Recorded information →
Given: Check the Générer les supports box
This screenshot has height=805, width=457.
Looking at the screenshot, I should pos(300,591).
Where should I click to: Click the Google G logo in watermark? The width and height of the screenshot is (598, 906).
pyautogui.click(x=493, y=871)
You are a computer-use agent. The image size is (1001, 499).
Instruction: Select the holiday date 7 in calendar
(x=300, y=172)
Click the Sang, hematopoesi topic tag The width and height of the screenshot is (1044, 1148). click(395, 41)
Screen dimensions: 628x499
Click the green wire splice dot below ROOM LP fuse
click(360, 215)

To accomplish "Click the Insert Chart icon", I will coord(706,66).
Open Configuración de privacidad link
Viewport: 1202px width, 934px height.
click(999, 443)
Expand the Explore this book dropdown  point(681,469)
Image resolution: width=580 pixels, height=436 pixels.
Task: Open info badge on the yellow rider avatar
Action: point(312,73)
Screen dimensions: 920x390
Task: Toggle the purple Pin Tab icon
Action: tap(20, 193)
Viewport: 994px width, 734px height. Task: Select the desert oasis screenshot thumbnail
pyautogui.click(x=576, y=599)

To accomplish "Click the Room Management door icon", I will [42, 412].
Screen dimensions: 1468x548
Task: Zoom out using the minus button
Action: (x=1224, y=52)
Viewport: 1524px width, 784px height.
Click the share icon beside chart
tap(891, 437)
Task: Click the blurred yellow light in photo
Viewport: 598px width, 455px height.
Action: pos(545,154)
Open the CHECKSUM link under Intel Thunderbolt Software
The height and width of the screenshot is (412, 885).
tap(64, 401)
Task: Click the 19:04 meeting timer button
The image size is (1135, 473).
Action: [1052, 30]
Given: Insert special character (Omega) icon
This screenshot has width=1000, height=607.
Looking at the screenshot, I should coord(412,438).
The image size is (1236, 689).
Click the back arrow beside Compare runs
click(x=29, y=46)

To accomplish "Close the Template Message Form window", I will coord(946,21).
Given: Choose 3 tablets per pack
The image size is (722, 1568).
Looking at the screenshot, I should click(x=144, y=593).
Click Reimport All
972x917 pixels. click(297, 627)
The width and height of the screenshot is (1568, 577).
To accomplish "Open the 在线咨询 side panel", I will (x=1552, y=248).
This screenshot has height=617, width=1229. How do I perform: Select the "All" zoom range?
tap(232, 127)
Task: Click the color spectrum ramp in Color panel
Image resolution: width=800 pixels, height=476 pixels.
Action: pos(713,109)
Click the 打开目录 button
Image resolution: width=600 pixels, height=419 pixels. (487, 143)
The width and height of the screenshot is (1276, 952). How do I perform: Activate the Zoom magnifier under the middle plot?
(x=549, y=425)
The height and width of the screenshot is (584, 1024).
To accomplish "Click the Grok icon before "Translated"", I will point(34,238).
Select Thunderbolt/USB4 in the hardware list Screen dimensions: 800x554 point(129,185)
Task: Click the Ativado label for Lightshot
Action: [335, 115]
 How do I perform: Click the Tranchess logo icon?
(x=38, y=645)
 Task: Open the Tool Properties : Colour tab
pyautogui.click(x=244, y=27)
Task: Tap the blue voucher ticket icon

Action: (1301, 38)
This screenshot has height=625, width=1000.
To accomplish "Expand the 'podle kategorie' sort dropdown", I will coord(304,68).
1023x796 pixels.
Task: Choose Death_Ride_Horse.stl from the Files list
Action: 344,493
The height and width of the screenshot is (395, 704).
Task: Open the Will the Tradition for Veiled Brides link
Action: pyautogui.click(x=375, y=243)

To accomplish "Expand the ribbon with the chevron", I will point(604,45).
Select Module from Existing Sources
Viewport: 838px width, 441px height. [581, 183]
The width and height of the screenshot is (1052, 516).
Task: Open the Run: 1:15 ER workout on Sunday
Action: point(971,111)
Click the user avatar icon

Aim of the exercise →
Exactly as written, output the material once more.

Output of the task →
Given: Check the Générer les supports box
This screenshot has height=805, width=457.
Looking at the screenshot, I should pos(300,591).
Where should I click to: Click the Google G logo in watermark? The width and height of the screenshot is (598, 906).
pyautogui.click(x=493, y=871)
You are a computer-use agent. The image size is (1001, 499).
Instruction: Select the holiday date 7 in calendar
(x=300, y=172)
Click the Sang, hematopoesi topic tag The width and height of the screenshot is (1044, 1148). click(395, 41)
Screen dimensions: 628x499
Click the green wire splice dot below ROOM LP fuse
click(360, 215)

To accomplish "Click the Insert Chart icon", I will coord(706,66).
Open Configuración de privacidad link
Viewport: 1202px width, 934px height.
click(999, 443)
Expand the Explore this book dropdown  point(681,469)
Image resolution: width=580 pixels, height=436 pixels.
Task: Open info badge on the yellow rider avatar
Action: point(312,73)
Screen dimensions: 920x390
Task: Toggle the purple Pin Tab icon
Action: tap(20, 193)
Viewport: 994px width, 734px height. Task: Select the desert oasis screenshot thumbnail
pyautogui.click(x=576, y=599)

To accomplish "Click the Room Management door icon", I will [42, 412].
Screen dimensions: 1468x548
Task: Zoom out using the minus button
Action: (x=1224, y=52)
Viewport: 1524px width, 784px height.
Click the share icon beside chart
tap(891, 437)
Task: Click the blurred yellow light in photo
Viewport: 598px width, 455px height.
Action: pos(545,154)
Open the CHECKSUM link under Intel Thunderbolt Software
The height and width of the screenshot is (412, 885).
tap(64, 401)
Task: Click the 19:04 meeting timer button
The image size is (1135, 473).
Action: [1052, 30]
Given: Insert special character (Omega) icon
This screenshot has width=1000, height=607.
Looking at the screenshot, I should coord(412,438).
The image size is (1236, 689).
Click the back arrow beside Compare runs
click(x=29, y=46)

To accomplish "Close the Template Message Form window", I will coord(946,21).
Given: Choose 3 tablets per pack
The image size is (722, 1568).
Looking at the screenshot, I should click(x=144, y=593).
Click Reimport All
972x917 pixels. click(297, 627)
The width and height of the screenshot is (1568, 577).
To accomplish "Open the 在线咨询 side panel", I will (x=1552, y=248).
This screenshot has height=617, width=1229. How do I perform: Select the "All" zoom range?
tap(232, 127)
Task: Click the color spectrum ramp in Color panel
Image resolution: width=800 pixels, height=476 pixels.
Action: pos(713,109)
Click the 打开目录 button
Image resolution: width=600 pixels, height=419 pixels. (487, 143)
The width and height of the screenshot is (1276, 952). How do I perform: Activate the Zoom magnifier under the middle plot?
(x=549, y=425)
The height and width of the screenshot is (584, 1024).
To accomplish "Click the Grok icon before "Translated"", I will point(34,238).
Select Thunderbolt/USB4 in the hardware list Screen dimensions: 800x554 point(129,185)
Task: Click the Ativado label for Lightshot
Action: [335, 115]
 How do I perform: Click the Tranchess logo icon?
(x=38, y=645)
 Task: Open the Tool Properties : Colour tab
pyautogui.click(x=244, y=27)
Task: Tap the blue voucher ticket icon

Action: (1301, 38)
This screenshot has height=625, width=1000.
To accomplish "Expand the 'podle kategorie' sort dropdown", I will coord(304,68).
1023x796 pixels.
Task: Choose Death_Ride_Horse.stl from the Files list
Action: 344,493
The height and width of the screenshot is (395, 704).
Task: Open the Will the Tradition for Veiled Brides link
Action: pyautogui.click(x=375, y=243)

To accomplish "Expand the ribbon with the chevron", I will point(604,45).
Select Module from Existing Sources
Viewport: 838px width, 441px height. [581, 183]
The width and height of the screenshot is (1052, 516).
Task: Open the Run: 1:15 ER workout on Sunday
Action: point(971,111)
Click the user avatar icon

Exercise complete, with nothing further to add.